Where does the responsibility of a designer end? With delivered PSD files and designs? Or with an amazing user experience, living in production?
The answer should be obvious.
Designers are such fickle bitches (I say this, as a designer). We want control of the entire user experience. We want to ensure repeat use, and high engagement - and to do so, we want to design every little piece of whatever it is we're working on. After all, we are largely responsible for the performance of the result. However, most of us don't want to own the work it takes to execute this full scale implementation. We want to complain about people butchering our designs when bringing them to life, and claim non-responsibility. This is the problem.
I keep seeing tweet after tweet, article after article about some new app or tool for design, or some old app that is being phased out and designers are going crazy over (re: fireworks). You know what I don't give a shit about? Design tools. They are all obsolete. Why? Because we don't use images to build web sites anymore. We use code. You can use any stupid design tool to achieve a mockup. If spending your time learning new design related apps constantly you're literally wasting it.
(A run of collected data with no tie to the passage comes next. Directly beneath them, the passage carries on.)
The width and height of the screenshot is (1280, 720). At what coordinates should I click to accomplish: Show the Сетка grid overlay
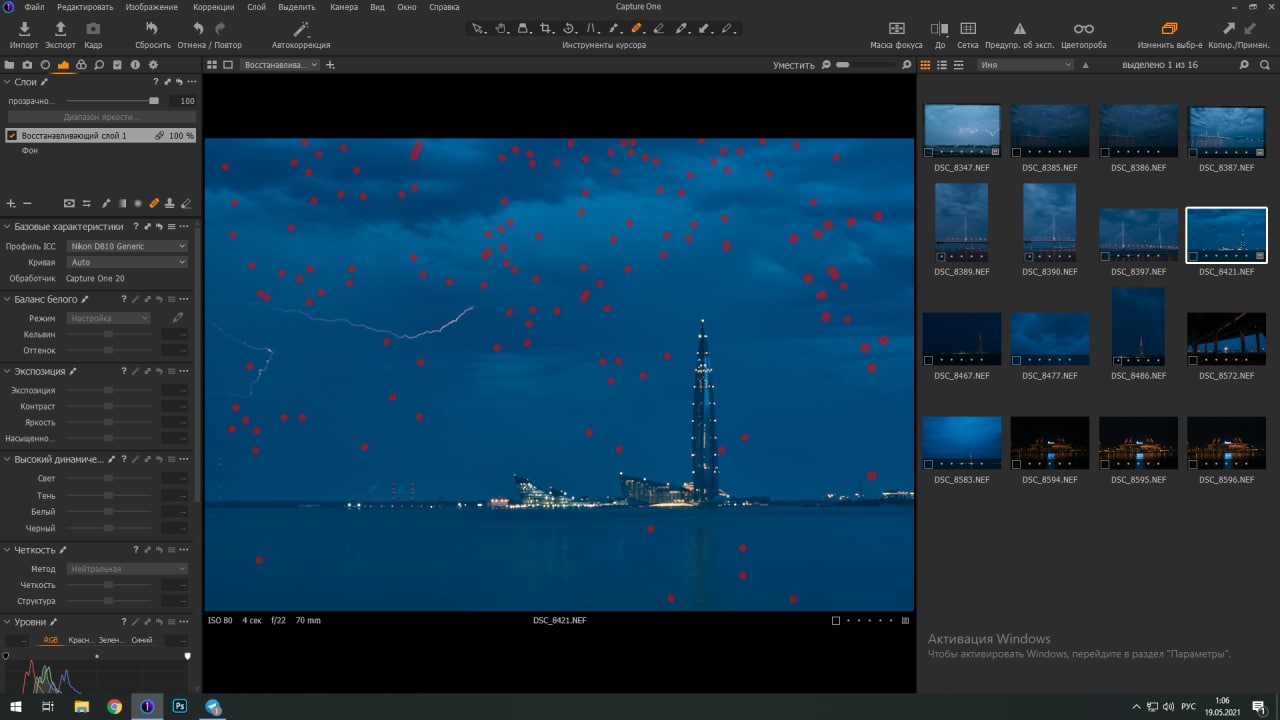point(968,29)
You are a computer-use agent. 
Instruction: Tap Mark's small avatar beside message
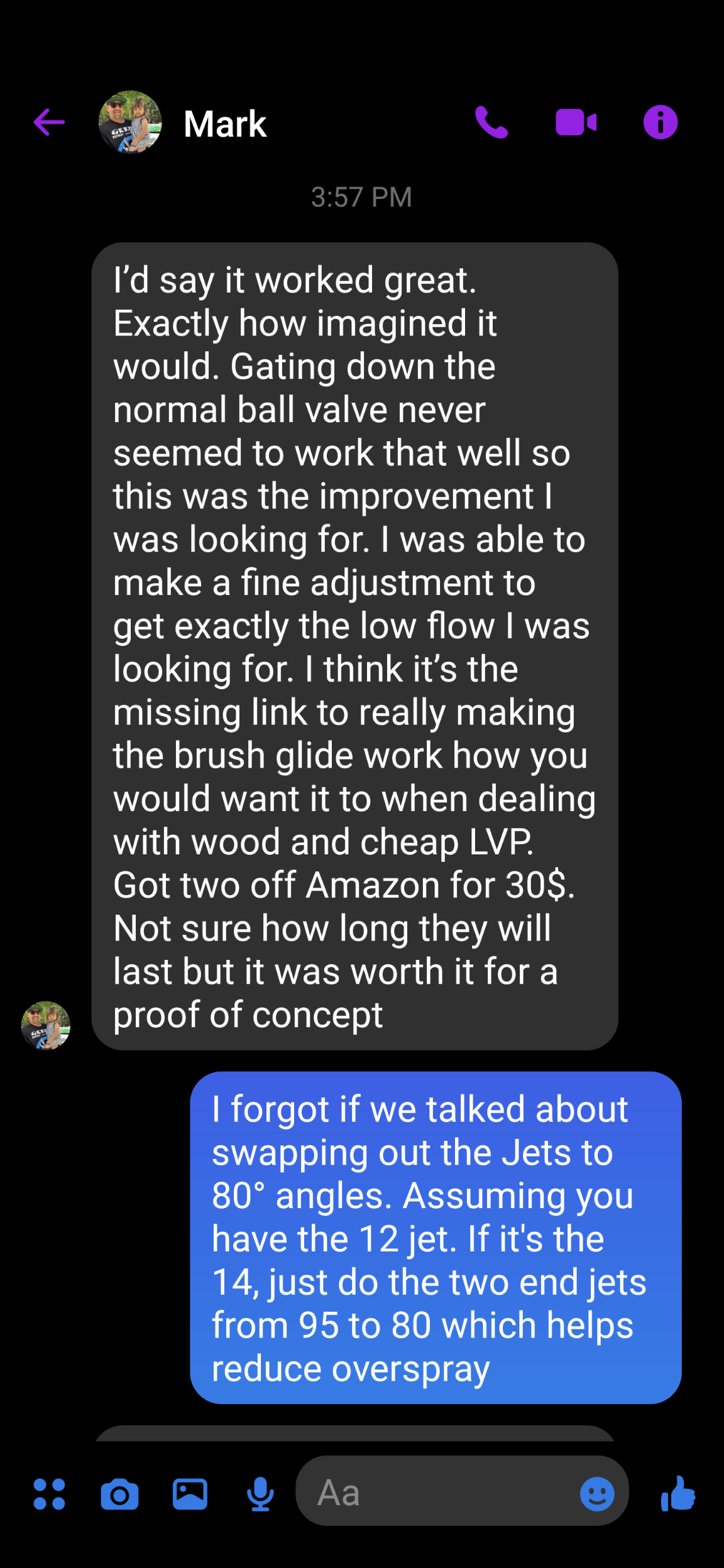(46, 1025)
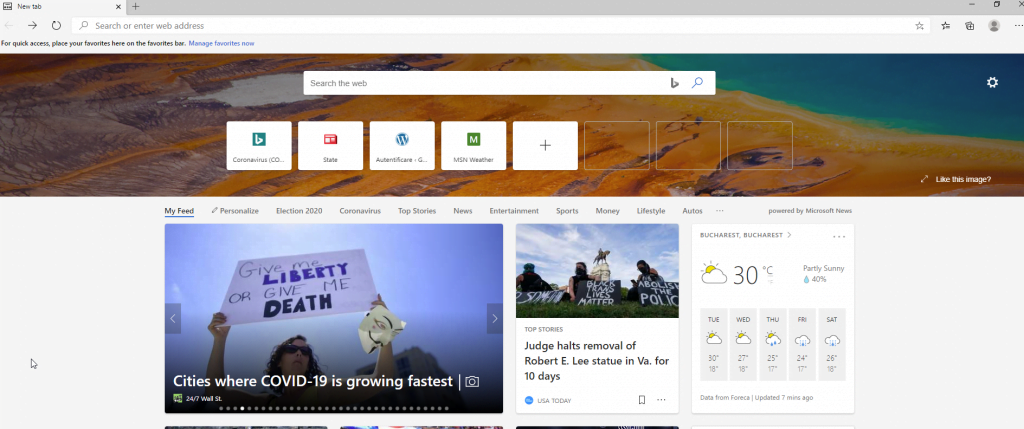Open the Favorites list icon
The height and width of the screenshot is (429, 1024).
click(x=945, y=25)
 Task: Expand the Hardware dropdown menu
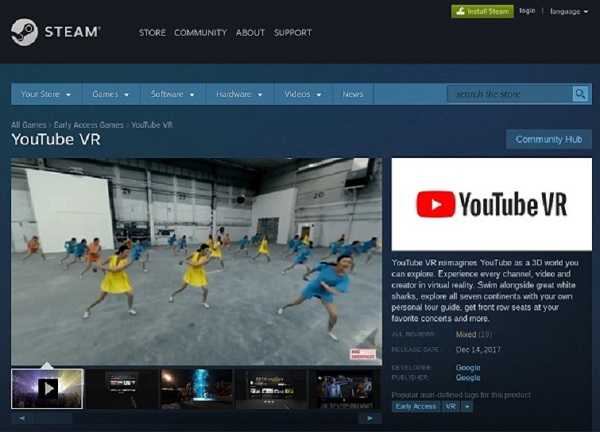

I've been using photoshop for 14+ years, I don't care when it upgrades to a new version. Yes, I will move with it, and check out the new features. But the truth is, I want to spend as little time in photoshop as possible. I want to get my design live, so then the REAL WORK can begin. Testing the design, and iterating again and again, to see what has the best results in front of users. That is good design.
I don't give a shit what software you're using if your design isn't implemented properly. And you know what? The only person who can implement your design properly is YOU. Because only you are aware of each subtly and nuance you've designed into your masterpiece.
As an aside - it makes you about 100x more valuable to anyone who has to work with you, if you know how to code what you design.
If you're afraid of writing code - thats ok, you don't need to deliver production level stuff. If you can make a demo that just works in chrome, you're off to a great start.